## Work to be completed
Answer from the text on Intel's Knights Landing chip:
1. How many Silvermont cores does the chip have?
2. What connectivity does it use instead of PCIe?
3. What double-precision throughput should it reach?

## Excerpted text
━━━━━━━━━━━━━━━━━━━━━━━━━━━━━━

Intel's Knights Landing — 72 Cores, 3 Teraflops
New submitter asliarun writes "David Kanter of Realworldtech recently posted his take on Intel's upcoming Knights Landing chip. The technical specs are massive, showing Intel's new-found focus on throughput processing (and possibly graphics). 72 Silvermont cores with beefy FP and vector units, mesh fabric with tile based architecture, DDR4 support with a 384-bit memory controller, QPI connectivity instead of PCIe, and 16GB on-package eDRAM (yes, 16GB). All this should ensure throughput of 3 teraflop/s double precision. Many of the architectural elements would also be the same as Intel's future CPU chips — so this is also a peek into Intel's vision of the future. Will Intel use this as a platform to compete with nVidia and AMD/ATI on graphics? Or will this be another Larrabee? Or just an exotic HPC product like Knights Corner?"

━━━━━━━━━━━━━━━━━━━━━━━━━━━━━━

## Entries supplied
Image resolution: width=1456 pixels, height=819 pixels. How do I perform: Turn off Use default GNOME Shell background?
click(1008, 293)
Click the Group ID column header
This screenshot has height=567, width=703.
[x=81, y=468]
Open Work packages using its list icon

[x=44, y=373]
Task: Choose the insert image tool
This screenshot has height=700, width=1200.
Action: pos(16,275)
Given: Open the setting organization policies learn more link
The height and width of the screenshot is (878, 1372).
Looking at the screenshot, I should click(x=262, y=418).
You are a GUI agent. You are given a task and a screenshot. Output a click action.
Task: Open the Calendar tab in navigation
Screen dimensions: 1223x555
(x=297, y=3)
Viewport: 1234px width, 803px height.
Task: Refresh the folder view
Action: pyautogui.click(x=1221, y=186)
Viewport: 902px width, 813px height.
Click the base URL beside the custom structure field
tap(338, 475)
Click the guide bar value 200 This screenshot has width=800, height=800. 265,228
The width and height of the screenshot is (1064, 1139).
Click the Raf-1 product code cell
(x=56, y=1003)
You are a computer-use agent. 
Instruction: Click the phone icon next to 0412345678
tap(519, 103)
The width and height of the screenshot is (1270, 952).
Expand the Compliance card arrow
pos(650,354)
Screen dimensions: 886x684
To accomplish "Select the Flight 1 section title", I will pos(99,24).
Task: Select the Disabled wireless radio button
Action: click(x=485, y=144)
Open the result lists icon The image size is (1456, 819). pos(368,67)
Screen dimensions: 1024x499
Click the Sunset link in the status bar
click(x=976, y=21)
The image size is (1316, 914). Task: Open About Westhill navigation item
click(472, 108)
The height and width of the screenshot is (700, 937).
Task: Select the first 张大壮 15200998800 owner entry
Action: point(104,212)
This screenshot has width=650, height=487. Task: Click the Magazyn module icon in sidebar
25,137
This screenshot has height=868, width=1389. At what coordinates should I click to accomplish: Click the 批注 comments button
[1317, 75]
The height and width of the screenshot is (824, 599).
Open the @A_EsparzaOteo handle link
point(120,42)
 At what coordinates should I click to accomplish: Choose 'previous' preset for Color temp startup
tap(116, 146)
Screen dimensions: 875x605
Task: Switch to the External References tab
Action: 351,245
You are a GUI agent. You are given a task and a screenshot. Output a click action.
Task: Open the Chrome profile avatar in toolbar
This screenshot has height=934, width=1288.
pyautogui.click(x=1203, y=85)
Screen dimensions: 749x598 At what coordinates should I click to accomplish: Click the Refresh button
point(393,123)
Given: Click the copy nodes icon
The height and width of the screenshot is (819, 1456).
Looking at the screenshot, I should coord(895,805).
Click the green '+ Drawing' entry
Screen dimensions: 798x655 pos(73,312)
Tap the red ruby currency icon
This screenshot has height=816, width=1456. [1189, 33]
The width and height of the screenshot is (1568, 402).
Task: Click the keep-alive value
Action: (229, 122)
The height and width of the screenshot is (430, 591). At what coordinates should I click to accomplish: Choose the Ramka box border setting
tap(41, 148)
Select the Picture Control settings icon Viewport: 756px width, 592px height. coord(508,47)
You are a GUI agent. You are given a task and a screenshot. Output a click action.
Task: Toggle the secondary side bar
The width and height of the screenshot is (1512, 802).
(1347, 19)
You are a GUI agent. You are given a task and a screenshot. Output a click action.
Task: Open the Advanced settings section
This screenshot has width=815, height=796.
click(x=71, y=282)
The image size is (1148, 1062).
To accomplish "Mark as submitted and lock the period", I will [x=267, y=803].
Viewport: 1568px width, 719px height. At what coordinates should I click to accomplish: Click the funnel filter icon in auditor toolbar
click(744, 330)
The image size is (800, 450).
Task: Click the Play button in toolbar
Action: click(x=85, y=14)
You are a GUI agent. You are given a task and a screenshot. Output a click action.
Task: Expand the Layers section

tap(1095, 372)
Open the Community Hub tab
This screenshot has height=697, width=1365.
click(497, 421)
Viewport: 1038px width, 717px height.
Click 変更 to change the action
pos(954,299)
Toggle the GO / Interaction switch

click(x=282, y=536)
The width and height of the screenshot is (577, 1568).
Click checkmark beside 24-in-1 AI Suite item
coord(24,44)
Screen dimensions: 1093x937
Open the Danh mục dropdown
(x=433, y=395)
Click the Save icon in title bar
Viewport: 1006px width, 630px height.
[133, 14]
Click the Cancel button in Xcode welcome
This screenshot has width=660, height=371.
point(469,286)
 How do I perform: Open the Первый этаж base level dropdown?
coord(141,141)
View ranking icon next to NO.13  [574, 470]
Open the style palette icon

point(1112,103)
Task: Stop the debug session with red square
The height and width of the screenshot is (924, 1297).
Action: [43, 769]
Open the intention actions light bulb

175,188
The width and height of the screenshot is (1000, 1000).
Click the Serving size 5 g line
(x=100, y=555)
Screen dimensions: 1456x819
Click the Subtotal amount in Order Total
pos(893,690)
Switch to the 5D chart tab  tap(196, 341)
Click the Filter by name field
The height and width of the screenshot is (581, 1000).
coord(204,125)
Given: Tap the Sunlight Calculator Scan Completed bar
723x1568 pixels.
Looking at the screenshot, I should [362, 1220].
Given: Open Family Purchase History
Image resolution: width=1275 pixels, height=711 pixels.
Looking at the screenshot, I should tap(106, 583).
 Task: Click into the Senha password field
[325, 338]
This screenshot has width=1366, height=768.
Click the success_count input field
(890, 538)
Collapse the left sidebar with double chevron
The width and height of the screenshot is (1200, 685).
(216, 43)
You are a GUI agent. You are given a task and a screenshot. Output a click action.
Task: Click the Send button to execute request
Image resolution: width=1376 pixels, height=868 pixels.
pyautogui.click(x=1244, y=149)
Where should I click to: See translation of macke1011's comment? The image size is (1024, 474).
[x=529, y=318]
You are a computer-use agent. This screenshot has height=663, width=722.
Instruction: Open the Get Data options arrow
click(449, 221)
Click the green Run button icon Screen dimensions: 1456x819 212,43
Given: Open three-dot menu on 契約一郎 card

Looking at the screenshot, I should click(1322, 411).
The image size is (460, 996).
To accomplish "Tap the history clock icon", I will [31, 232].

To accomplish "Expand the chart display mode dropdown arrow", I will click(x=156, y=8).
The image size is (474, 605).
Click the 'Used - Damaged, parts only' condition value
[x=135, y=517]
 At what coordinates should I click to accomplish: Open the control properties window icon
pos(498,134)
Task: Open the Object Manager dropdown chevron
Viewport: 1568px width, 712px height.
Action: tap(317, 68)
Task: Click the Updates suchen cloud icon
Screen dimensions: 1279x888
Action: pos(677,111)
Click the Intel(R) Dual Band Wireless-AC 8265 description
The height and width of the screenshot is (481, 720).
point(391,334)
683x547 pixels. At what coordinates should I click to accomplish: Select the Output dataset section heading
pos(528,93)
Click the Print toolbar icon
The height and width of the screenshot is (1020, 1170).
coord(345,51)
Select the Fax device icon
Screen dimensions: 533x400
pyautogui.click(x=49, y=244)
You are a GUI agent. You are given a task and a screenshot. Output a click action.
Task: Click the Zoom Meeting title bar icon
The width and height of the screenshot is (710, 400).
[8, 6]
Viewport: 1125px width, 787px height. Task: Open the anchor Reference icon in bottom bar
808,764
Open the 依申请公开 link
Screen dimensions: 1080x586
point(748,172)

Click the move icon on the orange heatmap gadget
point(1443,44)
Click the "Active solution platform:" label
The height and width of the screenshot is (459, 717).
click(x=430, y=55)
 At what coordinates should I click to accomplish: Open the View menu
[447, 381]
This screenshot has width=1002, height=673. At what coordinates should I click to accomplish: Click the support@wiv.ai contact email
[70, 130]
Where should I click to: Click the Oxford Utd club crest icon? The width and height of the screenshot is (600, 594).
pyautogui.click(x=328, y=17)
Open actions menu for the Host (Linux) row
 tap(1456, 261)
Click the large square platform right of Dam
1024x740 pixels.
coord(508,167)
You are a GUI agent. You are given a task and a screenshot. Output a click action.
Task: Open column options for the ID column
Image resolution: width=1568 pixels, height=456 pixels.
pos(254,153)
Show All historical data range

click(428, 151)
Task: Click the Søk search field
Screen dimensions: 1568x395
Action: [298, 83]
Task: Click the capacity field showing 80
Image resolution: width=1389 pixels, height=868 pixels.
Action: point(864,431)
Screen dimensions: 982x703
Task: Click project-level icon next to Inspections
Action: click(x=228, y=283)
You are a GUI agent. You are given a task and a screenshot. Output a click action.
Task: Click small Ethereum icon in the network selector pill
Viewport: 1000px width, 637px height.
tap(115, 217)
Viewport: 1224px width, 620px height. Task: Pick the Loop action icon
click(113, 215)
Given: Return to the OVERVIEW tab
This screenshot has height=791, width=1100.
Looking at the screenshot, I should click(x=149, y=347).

━━━━━━━━━━━━━━━━━━━━━━━━━━━━━━

## Written reply
1. 72
2. QPI
3. 3 teraflop/s